*CONSIGNE 1*
Indiquez si chacun des énoncés (a), (b) et (c) s'accorde avec l'extrait sur le recueil d'Agata Tomažič, reproduit plus bas : répondez par oui ou par non et citez les mots décisifs de l'extrait. (a) Le Balcon figure parmi les récits préférés du recueil pour la personne qui écrit. (b) Le Roi Grenouille est présenté comme la nouvelle la moins curieuse du recueil. (c) L'article des Éditions Belleville permet de télécharger deux des nouvelles.
*CONSIGNE 2*
Poursuivez l'extrait sur le recueil d'Agata Tomažič, reproduit plus bas, à partir de sa dernière phrase.

*SOURCE*

C'est un titre plutôt curieux que voilà, dédié à ces nouvelles de cette auteure slovène, Agata Tomažič. N'hésitez pas à aller lire cet article des Éditions Belleville, dans lequel cette dernière parle de son pays. Vous pourrez d'ailleurs y télécharger deux des nouvelles présentées le Balcon et Peu réjouissantes prévisions, le premier récit étant l'un de mes préférés du recueil. L'illustratrice est , vous pouvez retrouver également une Storytelling la concernant sur le site des Éditions Belleville. La première nouvelle le Roi Grenouille est au moins aussi curieuse et a toutes les allures d'un conte pour enfant. Elle reste pour moi la plus curieuse de tout le recueil. Mais, pour un peu que nous nous mettons à chercher un peu plus avant, on comprendra que la dimension allégorique de la métamorphose de cet homme en grenouille pour goûter à la joie de croasser librement dans le marais du coin, en révèlent beaucoup plus sur les influences, ou plutôt les sources d'inspiration de notre auteure issue de ce pays disparu, qui a implosé sous la pression de ses conflits ethniques.

*MATÉRIEL FOURNI*

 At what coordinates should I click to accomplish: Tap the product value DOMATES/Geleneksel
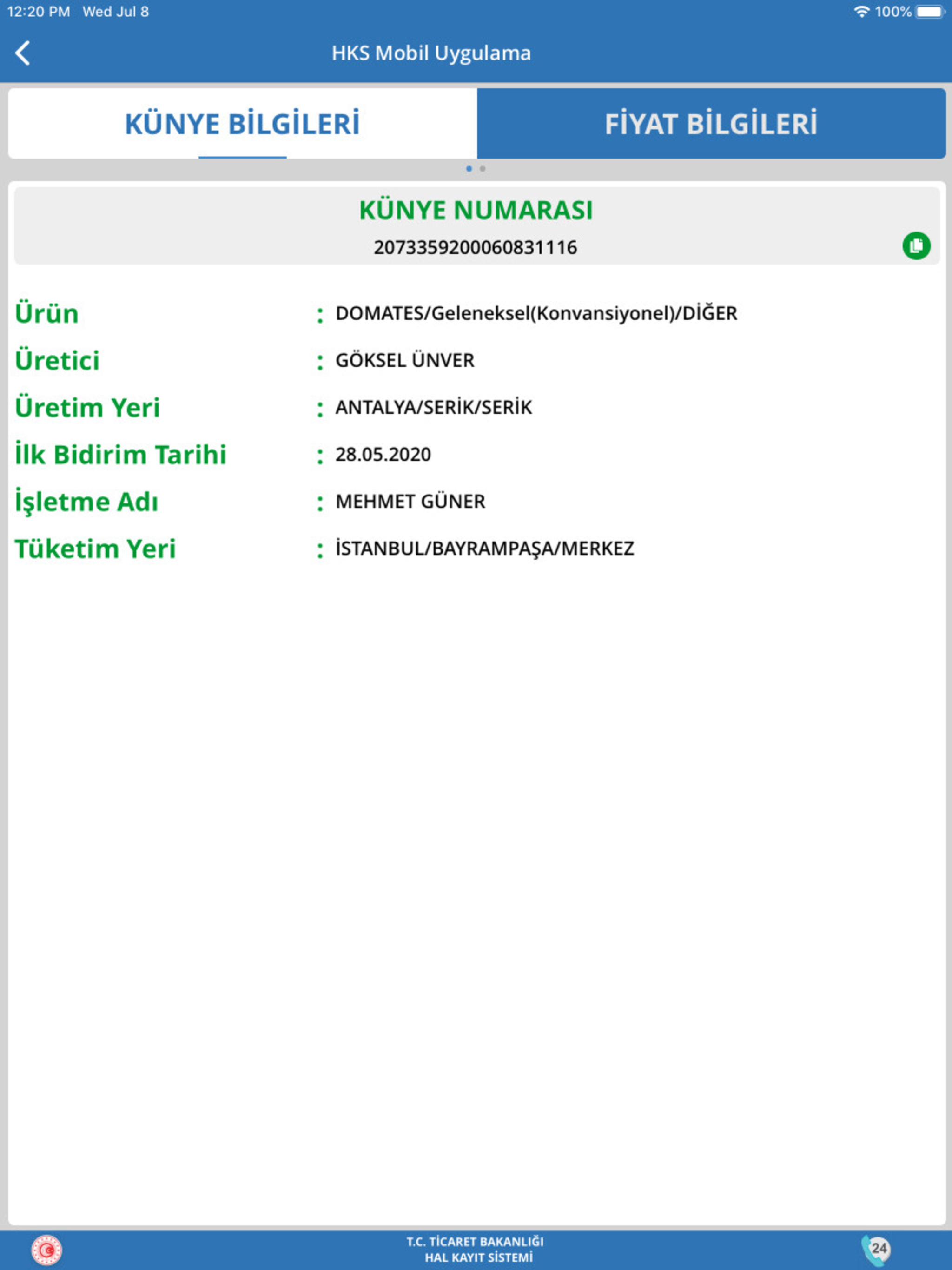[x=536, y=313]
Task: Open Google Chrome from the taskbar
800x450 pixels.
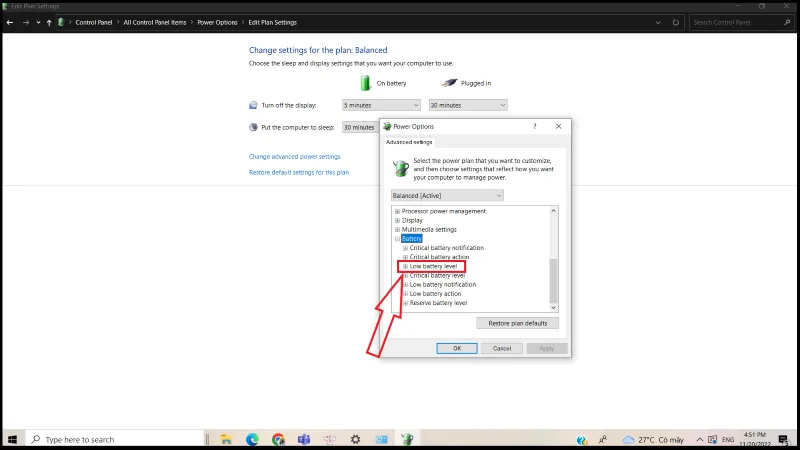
* * *
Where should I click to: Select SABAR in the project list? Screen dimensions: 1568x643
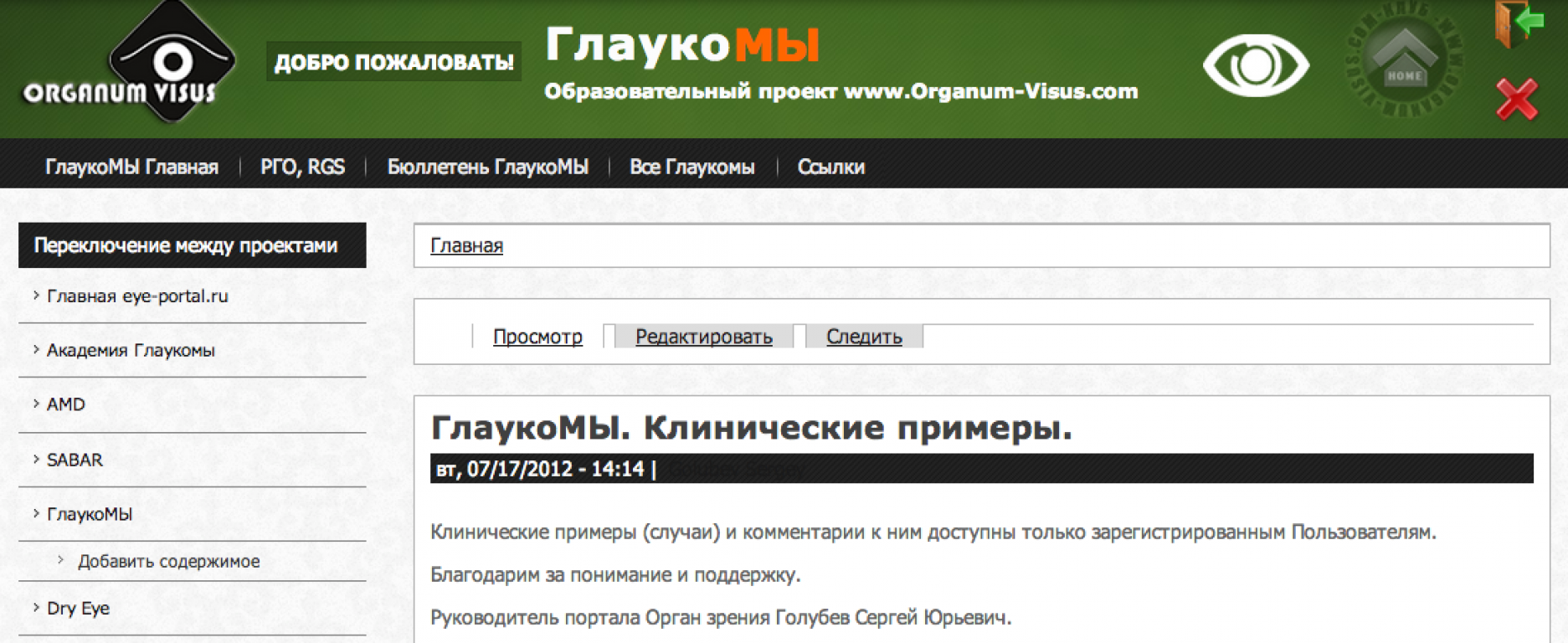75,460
...
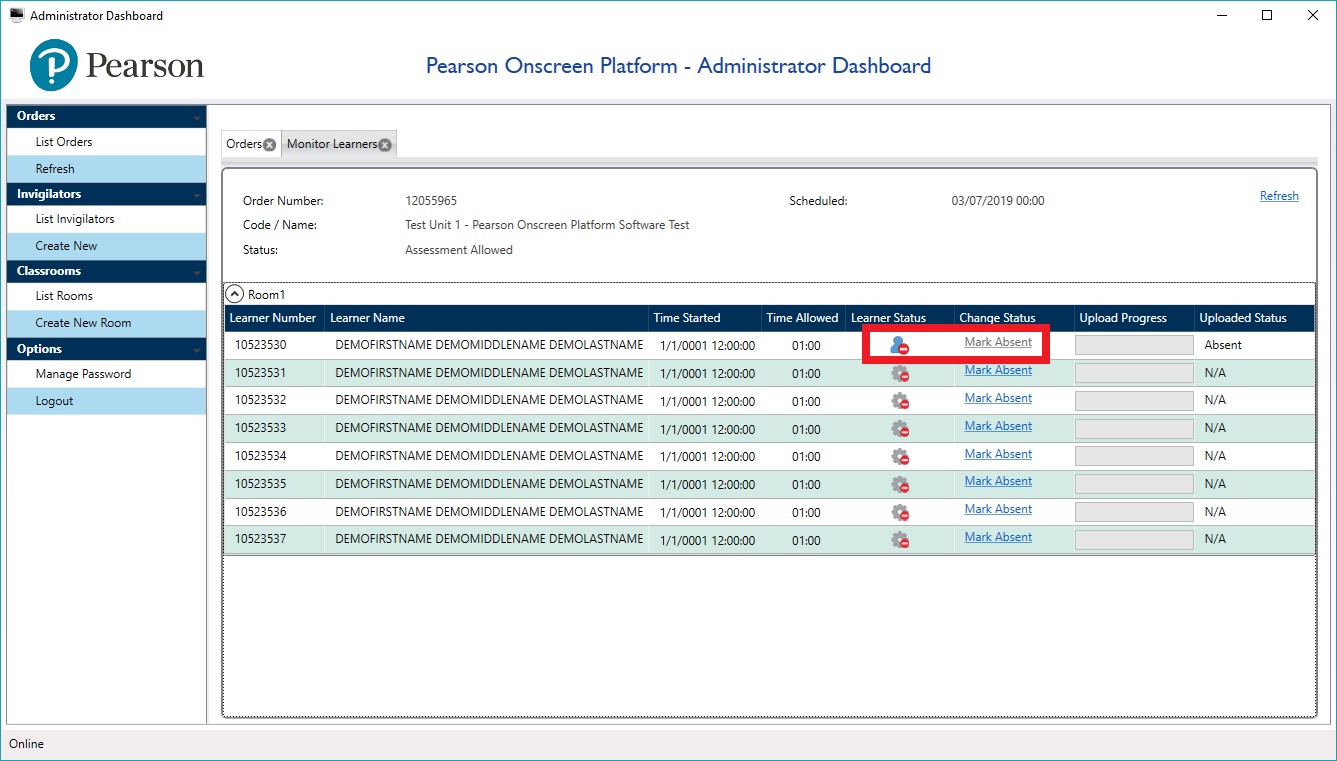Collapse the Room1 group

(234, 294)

*RÉPONSE 1*
(a) Oui : « le premier récit étant l'un de mes préférés du recueil ».
(b) Non : « Elle reste pour moi la plus curieuse de tout le recueil. »
(c) Oui : « Vous pourrez d'ailleurs y télécharger deux des nouvelles présentées ».

*RÉPONSE 2*
J'évoquais précédemment le terme de contes mais nous n'en sommes pas si loin. Des contes modernes, qui s'ancrent dans cette réalité fin de siècle, désenchantée, désabusée, et qui sont par conséquents le reflet d'une forte désillusion générale et individuelle de l'homme qui n'aspire plus qu'à retourner à l'innocence originelle animale. Agata Tomažič slovène dresse un constat d'échec clair et retentissant, pas de doute à avoir, mais tout son art est d'y avoir mis suffisamment les formes pour que la critique ne prenne pas le dessus sur ces drôles d'histoires, qui se lisent d'un trait. Au fur et à mesure des nouvelles, se dévoile ce besoin impérieux de ces non-héros, qui étouffent dans la place qui est la leur, et finissent par se libérer de ces liens qui les rattachent à une prison invisible. Histoires de libertés retrouvées, d'êtres qui trouvent le courage d'écouter (ou pas) cette voix intérieure qui les poussent à la révolte. Qui n'a pas de retour, évidemment.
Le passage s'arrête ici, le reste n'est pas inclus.